A natural born songwriter, Adam Beattie has announced his new album ‘Somewhere Round the Bend’. Released November 27th, it comes fresh off the back of two collaborative albums - one as Pica Pica alongside folk musician of the year, Josienne Clarke, Grammy nominated producer, Sonny Johns and singer/songwriter, Samantha Whates, the other as part of Scottish supergroup Band of Burns; recipient of the much-heralded MOJO ‘Album of the Month’.

‘Somewhere Around the Bend’ is a reflection of all Beattie has loved and lost on his voyage to perfect his craft; one that has seen him invited to play alongside the likes of Bert Jansch, Jolie Holland and Sean Hayes. All the more pertinent now, the Aberdeenshire Balladeer mourns long-loved venues gone forever, pre-brexit freewheeling European tours and missed opportunities for romance. In the spirt of the best folklorists though, it’s a way of life he refuses to let die. More so than anything, ‘Somewhere Round The Bend’ is an attestation of Beattie’s hardwearing belief in the human spirit to overcome all in its path.

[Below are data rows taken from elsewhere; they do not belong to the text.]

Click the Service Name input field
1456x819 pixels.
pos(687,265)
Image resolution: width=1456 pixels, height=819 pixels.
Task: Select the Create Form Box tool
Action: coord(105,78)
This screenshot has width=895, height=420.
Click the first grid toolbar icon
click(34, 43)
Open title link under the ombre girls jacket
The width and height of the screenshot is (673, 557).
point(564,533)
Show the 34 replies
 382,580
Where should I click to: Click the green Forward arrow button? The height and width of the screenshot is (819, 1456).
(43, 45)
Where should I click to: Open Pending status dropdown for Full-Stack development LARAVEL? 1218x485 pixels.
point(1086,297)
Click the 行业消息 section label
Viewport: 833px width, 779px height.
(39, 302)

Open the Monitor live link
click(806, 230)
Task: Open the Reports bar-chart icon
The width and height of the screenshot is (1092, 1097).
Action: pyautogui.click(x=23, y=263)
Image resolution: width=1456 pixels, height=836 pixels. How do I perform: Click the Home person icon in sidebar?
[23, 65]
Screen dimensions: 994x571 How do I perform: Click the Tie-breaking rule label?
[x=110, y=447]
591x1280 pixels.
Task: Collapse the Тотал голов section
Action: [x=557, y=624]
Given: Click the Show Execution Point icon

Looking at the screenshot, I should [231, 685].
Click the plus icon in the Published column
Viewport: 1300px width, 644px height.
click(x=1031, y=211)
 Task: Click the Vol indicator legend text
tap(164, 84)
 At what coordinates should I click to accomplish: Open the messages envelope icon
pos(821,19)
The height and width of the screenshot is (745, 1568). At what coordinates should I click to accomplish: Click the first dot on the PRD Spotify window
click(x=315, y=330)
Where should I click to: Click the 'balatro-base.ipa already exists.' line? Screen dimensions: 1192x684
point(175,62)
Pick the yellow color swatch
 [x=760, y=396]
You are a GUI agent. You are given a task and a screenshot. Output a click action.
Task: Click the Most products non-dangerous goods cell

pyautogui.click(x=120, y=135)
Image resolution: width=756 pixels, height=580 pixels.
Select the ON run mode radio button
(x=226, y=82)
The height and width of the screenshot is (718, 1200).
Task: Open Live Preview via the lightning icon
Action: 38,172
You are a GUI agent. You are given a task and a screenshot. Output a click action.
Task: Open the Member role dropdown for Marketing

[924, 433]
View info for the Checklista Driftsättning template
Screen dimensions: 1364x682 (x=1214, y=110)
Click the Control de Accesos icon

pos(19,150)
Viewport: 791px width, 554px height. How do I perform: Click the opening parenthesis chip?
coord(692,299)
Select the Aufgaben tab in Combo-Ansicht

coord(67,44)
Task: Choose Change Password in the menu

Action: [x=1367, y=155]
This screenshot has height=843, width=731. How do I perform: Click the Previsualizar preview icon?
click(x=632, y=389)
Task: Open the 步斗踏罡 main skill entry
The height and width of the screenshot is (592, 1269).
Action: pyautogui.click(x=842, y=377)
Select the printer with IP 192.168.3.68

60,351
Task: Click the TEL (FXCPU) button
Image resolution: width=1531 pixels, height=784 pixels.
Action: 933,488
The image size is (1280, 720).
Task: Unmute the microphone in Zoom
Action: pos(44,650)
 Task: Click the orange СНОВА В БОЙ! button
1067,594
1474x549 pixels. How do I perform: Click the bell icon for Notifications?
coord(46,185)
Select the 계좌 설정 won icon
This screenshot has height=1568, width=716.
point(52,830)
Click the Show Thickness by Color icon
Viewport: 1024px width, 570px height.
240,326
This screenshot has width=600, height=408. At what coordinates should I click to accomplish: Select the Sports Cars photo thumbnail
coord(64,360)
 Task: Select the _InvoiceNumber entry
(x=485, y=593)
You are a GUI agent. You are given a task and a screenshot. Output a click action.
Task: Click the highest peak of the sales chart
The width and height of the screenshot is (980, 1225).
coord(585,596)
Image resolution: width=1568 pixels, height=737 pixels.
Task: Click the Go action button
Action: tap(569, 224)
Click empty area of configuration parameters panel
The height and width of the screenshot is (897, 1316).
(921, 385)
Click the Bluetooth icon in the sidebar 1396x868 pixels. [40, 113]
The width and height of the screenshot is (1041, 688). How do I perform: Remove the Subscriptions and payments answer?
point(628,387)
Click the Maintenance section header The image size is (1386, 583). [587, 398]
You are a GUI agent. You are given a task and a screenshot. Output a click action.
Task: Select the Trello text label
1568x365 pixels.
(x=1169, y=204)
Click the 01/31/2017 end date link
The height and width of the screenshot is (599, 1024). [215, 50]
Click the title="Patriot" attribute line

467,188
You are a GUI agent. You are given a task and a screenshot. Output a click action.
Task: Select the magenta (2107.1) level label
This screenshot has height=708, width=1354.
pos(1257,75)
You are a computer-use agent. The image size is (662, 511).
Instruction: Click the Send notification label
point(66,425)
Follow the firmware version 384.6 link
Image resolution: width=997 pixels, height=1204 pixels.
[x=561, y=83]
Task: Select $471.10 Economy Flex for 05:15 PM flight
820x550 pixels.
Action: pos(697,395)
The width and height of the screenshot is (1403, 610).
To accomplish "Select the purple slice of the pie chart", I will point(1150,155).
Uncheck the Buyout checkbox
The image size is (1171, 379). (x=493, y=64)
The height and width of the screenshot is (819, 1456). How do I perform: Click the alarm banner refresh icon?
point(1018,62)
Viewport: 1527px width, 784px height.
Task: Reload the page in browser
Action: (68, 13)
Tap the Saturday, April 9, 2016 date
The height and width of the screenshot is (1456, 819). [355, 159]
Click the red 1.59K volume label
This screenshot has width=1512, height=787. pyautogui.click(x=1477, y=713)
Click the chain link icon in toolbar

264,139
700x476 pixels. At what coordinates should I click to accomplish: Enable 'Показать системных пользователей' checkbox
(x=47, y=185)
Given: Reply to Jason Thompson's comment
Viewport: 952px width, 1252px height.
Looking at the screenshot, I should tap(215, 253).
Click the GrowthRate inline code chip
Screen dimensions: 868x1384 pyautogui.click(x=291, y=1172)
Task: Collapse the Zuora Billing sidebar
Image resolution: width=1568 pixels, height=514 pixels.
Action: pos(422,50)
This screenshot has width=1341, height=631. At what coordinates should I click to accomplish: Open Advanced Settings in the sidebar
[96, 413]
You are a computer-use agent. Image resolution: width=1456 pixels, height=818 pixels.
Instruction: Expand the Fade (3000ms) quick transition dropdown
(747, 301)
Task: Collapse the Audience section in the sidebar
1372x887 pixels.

Listen to lead single ‘Somewhere Round the Bend’

Beginning on a Parisian street, Beattie takes us to Athens, Grottammare - home to a festival that once was - to his native Scottish highlands and finally to his current home of north London in closing song ‘All The Gods’ - a track he wrote alongside acclaimed songwriter Fiona Bevan (Lewis Capaldi, Billie Eilish, Matthew E White)

“‘Somewhere Round The Bend’ refers to the imagination stretching back into the past and forth into the future. The songs are intended to all transport you into their own unique world, they are all set in a very different time and place”, says Beattie.

The rollercoaster of emotions he experiences along the way echoes through to the album’s diverse instrumentation. Out today, the title track, which also opens the album, is eerie and foreboding, Beattie unsure what will await him when his feet touch the ground. Elsewhere, ‘All of the Love’ resembles a French waltz, while ‘Grottammare’ recalls the gypsy influences of early Beirut. The whole spectrum of Beattie’s influences is on proud display here, from roots to jazz to blues to country to folk.

‘Lovers Old and Lovers New’, however, is the album’s central statement. Set inside the now closed-down Jamboree, Beattie dedicates this to the community of regulars who continued to party until the final note rung out. “You can paint the walls and ceilings / we’ll keep the memories and feelings”, he sings. A pertinent reminder that though external forces will always threaten the things we love, our memories are ours forever. And with songs as timeless as this, Beattie ensures this is a history that will never be erased.